I do not ask questions for which there are no answers. A question is followed by a natural pause. When we ask a question that has no answer that pause goes on forever. If the questions are important, if they come from the depths of our broken soul, that pause is accompanied by a pain that goes on forever as well. There is no room within my heart for anymore pain. My heart cannot handle the pause of asking a question like, “Why is this happening to Izzy…Again?” Questions like this will never be answered this side of heaven and I have learned to simply not ask. To accept this broken world for what it is: a land of constant tragedy, void of reason.
Our first week of treatment was such a kind re-introduction to chemotherapy. But this week. This week we remembered chemotherapy is often a lion in sheep’s clothing. It is so gentle and quiet at first and then it attacks, like a thief in the night, stealing quality of life, pilfering joy and hope.
This week Izzy lay on the couch and moaned quietly, her hand never far from a basin to throw up in. This week she hardly moved from that couch each day, mostly to run to the bathroom, her bowels tormented from the poison. She cried and she cried but mostly she just lay. Just lay, with a sad, pained expression on her face.
Izzy has lost over 4lbs in the past two weeks. The bones of her pelvis stick out obnoxiously on each side. Everything that goes in her goes straight through her. The nausea has subsided, but the diarrhea and abdominal cramping are at an all time high. Her counts have dropped, she couldn’t go out in public if she felt like it. She is too weak to do much of anything. On the occasion we journey outside for a bit but she grows tired. She longs to go back inside to the couch.
I have made a pallet for her on the couch. Her favorite blankets and her pillow. Even her favorite stuffed animals on the back of the couch to sit watch over her. But they look creepy actually. They look lifeless and stuffed as she has paid them no attention. What good are a child’s toys if the child has no life to give them?
This week I remembered what the fight is all about and this week I remembered that it is her own. I can get a tattoo and I can shave my head. We can all rally around her with all the love and support and prayers in the world. But at the end of the day, and at the beginning of the day for that matter, the fight is Izzy’s. She is the one being knocked down. Yes I know, she will bounce back. But then, right away, she will be knocked right back down again. And with each hit she will fall faster, she will hit the ground harder and she will stay down longer. That’s not me being gloom and doom. That’s the science behind chemotherapy.
I have never known a pain like this. A sadness, a hopelessness so big that it would not fit within the confines of your heart.
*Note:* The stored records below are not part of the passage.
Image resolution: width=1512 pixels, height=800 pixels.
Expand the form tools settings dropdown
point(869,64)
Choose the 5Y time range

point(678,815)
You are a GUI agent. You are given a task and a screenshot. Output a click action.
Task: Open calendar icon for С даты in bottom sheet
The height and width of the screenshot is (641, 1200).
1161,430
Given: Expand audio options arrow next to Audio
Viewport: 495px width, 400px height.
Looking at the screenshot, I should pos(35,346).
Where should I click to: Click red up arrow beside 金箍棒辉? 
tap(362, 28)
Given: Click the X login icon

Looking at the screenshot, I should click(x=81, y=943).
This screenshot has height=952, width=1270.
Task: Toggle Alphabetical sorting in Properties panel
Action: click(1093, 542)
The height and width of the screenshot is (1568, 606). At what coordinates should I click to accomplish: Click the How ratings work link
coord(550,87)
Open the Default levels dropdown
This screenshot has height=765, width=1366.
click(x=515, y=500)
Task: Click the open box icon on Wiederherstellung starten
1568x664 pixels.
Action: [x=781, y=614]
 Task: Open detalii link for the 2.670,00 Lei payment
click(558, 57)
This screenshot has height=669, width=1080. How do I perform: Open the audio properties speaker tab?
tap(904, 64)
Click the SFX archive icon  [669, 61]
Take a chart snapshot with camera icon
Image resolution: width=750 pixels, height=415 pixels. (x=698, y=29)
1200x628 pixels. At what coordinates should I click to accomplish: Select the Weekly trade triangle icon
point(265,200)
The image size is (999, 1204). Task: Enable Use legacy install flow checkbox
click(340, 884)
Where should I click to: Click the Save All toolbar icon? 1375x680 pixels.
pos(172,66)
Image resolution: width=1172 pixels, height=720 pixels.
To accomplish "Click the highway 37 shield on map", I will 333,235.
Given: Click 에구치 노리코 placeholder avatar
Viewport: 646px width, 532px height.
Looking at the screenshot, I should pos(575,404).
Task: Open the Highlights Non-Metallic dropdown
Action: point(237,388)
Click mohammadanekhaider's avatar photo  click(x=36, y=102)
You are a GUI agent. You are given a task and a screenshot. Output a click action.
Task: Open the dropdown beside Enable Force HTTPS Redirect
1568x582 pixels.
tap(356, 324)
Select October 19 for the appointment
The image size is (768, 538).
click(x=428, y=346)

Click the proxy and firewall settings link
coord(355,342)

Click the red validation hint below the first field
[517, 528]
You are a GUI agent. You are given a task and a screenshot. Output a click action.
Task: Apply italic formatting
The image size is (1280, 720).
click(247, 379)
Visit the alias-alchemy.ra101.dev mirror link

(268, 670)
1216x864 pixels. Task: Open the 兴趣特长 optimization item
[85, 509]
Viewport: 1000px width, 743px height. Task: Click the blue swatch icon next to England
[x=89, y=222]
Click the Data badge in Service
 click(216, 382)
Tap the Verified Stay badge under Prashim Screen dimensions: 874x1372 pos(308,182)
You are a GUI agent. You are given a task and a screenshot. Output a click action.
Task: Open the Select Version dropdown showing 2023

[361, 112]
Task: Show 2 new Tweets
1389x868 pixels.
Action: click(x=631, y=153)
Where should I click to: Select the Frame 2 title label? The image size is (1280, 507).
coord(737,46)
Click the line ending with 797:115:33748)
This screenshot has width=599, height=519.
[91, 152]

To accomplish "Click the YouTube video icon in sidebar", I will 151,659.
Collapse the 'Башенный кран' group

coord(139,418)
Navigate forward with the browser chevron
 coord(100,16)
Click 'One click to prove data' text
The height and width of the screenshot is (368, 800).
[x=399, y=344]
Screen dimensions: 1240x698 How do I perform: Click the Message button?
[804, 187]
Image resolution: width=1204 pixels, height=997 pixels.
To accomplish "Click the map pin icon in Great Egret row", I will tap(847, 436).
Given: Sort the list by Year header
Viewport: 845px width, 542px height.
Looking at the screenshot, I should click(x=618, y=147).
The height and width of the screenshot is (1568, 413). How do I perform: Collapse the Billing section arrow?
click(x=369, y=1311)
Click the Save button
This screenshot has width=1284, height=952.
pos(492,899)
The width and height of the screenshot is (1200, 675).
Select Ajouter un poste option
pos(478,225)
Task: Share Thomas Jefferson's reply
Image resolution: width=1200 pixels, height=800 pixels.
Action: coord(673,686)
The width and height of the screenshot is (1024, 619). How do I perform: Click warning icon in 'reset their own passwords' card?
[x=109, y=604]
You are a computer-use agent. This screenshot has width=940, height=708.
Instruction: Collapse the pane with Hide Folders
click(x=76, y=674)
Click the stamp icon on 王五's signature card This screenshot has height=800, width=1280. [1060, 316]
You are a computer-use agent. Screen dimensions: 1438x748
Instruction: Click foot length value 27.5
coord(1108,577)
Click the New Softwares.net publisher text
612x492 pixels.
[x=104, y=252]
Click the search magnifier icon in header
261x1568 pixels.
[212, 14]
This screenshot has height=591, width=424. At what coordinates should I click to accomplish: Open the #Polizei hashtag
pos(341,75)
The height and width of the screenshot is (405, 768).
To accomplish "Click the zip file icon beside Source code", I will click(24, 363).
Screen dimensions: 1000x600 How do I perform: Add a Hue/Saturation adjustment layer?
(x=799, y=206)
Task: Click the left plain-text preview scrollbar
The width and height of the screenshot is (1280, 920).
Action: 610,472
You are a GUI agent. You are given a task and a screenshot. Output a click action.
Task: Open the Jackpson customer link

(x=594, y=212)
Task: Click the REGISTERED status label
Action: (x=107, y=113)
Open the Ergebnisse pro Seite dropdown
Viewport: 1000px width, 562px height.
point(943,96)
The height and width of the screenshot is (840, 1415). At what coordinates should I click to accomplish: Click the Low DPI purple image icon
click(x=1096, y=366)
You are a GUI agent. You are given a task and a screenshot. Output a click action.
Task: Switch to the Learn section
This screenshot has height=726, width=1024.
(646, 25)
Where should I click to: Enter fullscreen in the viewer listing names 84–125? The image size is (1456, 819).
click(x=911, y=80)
Often times I hear nothing around me but the emptiness inside my chest. I hear the void that is my soul and I think that this life cannot possibly be my own. But it is. That this life cannot be my child’s. But it is.This is our life for now. As we wait. As we pause.
As I was writing this post I listened to a worship song I used to listen to over and over again two and a half years ago on the Stem Cell Transplant floor. Desperate cries for redemption to overcome flowed from the headphones into my soul. Tears streamed down my face as I typed each key. My soul was raw and free for the first time. The Lord began to lift my head from the darkness. Suddenly I looked up and saw Carter standing in the doorway. He was watching.
“What’s wrong, mom?,” he asked, still keeping his distance. I struggled with my words. First said nothing and then decided to be upfront. He knew. I know he knew. “I’m sad baby.”
He walked closer to me now, “Why?” I took a deep breath and gathered my composure enough to speak clearly. My words were slow and deliberate. ” I am sad because Izzy is so sick.”
We have talked about Izzy being very, very sick since she relapsed. He has never wanted to go further. But this time he understood the word ‘sick’ to mean what it truly does for us. “Izzy is sick?,” he asked, as if he had never heard those words before.
“Yes, baby. Izzy is sick.” And he ran to my bed and buried his head in me. After a few minutes he looked up, “How sick is she?”
“She is very sick baby,” I said and he cried. I don’t know why he got it now, don’t know why he suddenly understood but he did. “Is she going to d-i-e?,” he asked with a terrified look on his face.
A few tears finally fell down mine, “I don’t know baby. I don’t know.”
“But. But. But I don’t want to be an only child,” he said and climbed up onto the bed with me to get more closer to me still.
For the next ten minutes we talked about tumors and chemotherapy, praying and healing and we talked about hope. I promised him that I would tell him if the doctors told me they thought she was going to die. I promised. And I asked him to promise not to tell Izzy about how scary the kind of cancer she has is. He agreed.
If you wanted a feel good read tonight, you clicked the wrong link. This is the honest, raw, heartbreaking story that is ours. That is Izzy’s. This is Izzy’s story and this is Izzy’s fight.
We walk slowly with her in this suffering, in this pause. We wait and see what the journey has next for us. We continue to ask the Lord to lift our heads from the darkness every day. We ask for His mercy, His grace and above all, His Healing. And then we wait, in yet another pause that is accompanied by a great pain.
Blessings on you today and LIFE for Izzy.